Being from a culturally inclined, rather diverse family, I was always given the emotional freedom to make my own choices, as a result of which I had an extremely eclectic group of friends from every age group and political predilection, the latter of which sometimes, would bother me to no end. During my college years and for a while after, the anti-army stand became the ‘it’ thing. One was young, rebellious and had read every online copy of Al-Jazeera and was now convinced that the army was out to get every civilian in sight. My friends would debate into the wee hours of the morning about atrocities committed and the ever so reported ‘mysterious deaths’. About whether the army had been given too free a rope and whether they deserve the perks they get. After numerous attempts to defend, protect and preserve the sanctity of my beloved establishment, I gave up. This constant bickering and debating was pointless and it took the life out of me, because for me it was not about defending an institution, it was about defending the only place I could call home.
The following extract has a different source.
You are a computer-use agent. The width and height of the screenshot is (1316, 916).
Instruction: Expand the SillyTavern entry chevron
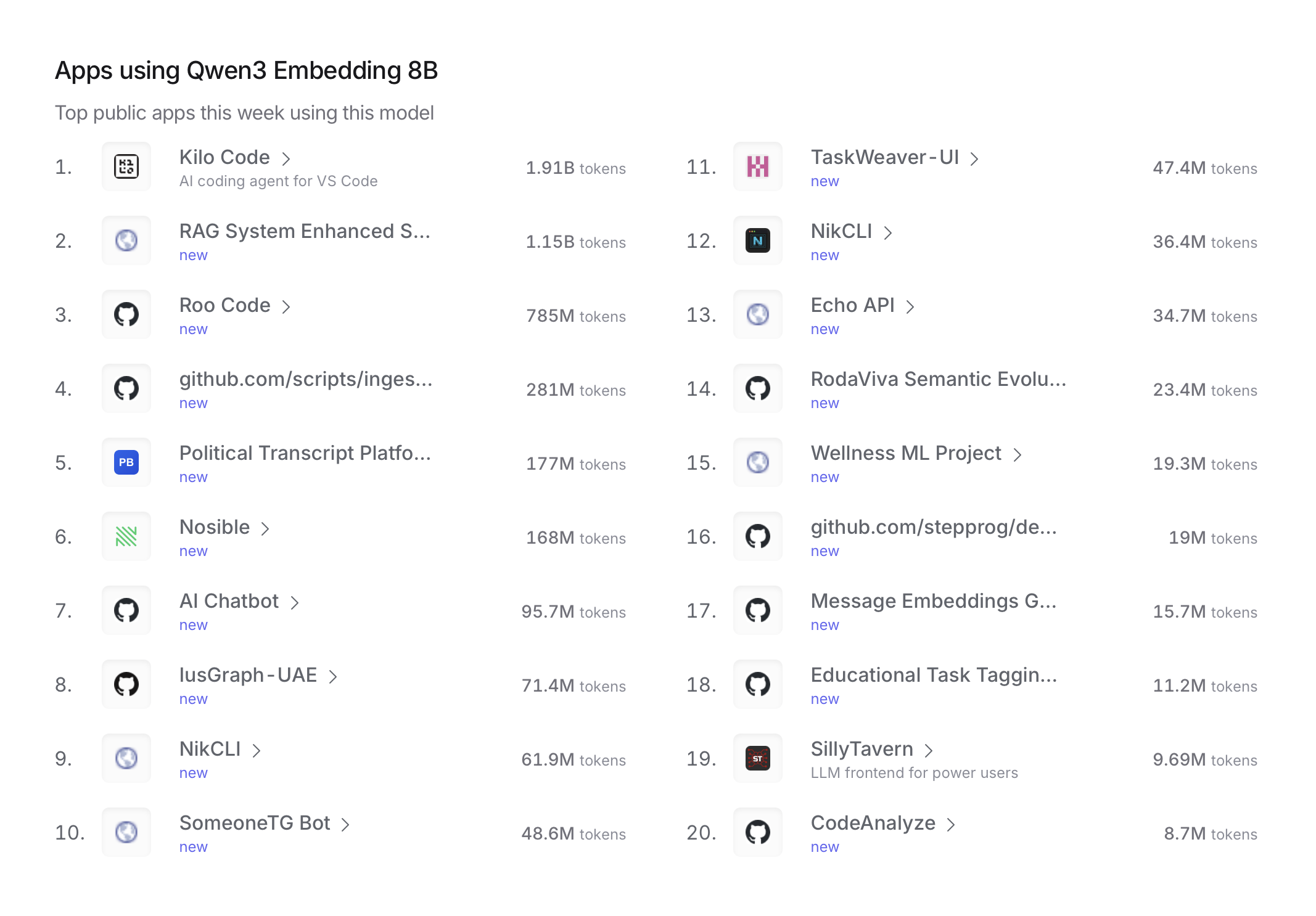coord(929,750)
Asking an army kid to ‘look at the other side’ or better still ‘get some perspective on the issue’ is like asking a Holocaust survivor to do the same. I don’t want perspective. I don’t see another side. All I see is that the lives of our men in uniform are not held in the high regard that they should be. All I see is that they pay too heavy a price for the eternal political hogwash. All I see is these selfless men, who have missed life’s smallest yet most important moments just so you can live out yours. All I see is one side and its mine and I am not ashamed or even inhibited to say it.

We are the only category of children in the country who get very confused when asked where we are from. What do I say? I am part Maharashtrian- part South Indian, I was brought up by Sardars and Parsis and I went to 13 schools? That’s just messed up. But it’s true. That’s where you can shove in your perspective argument. This kind of cultural diversity is exactly what perspective is. But this is the extent to which we can go. No more please.

I have always beamed with pride to be called an army ‘brat’ but as I walk into a life outside, a life of the unknown, one thing is for certain. This is a more-than-real, heartbreaking, gut wrenching goodbye to a love that has lasted a lifetime.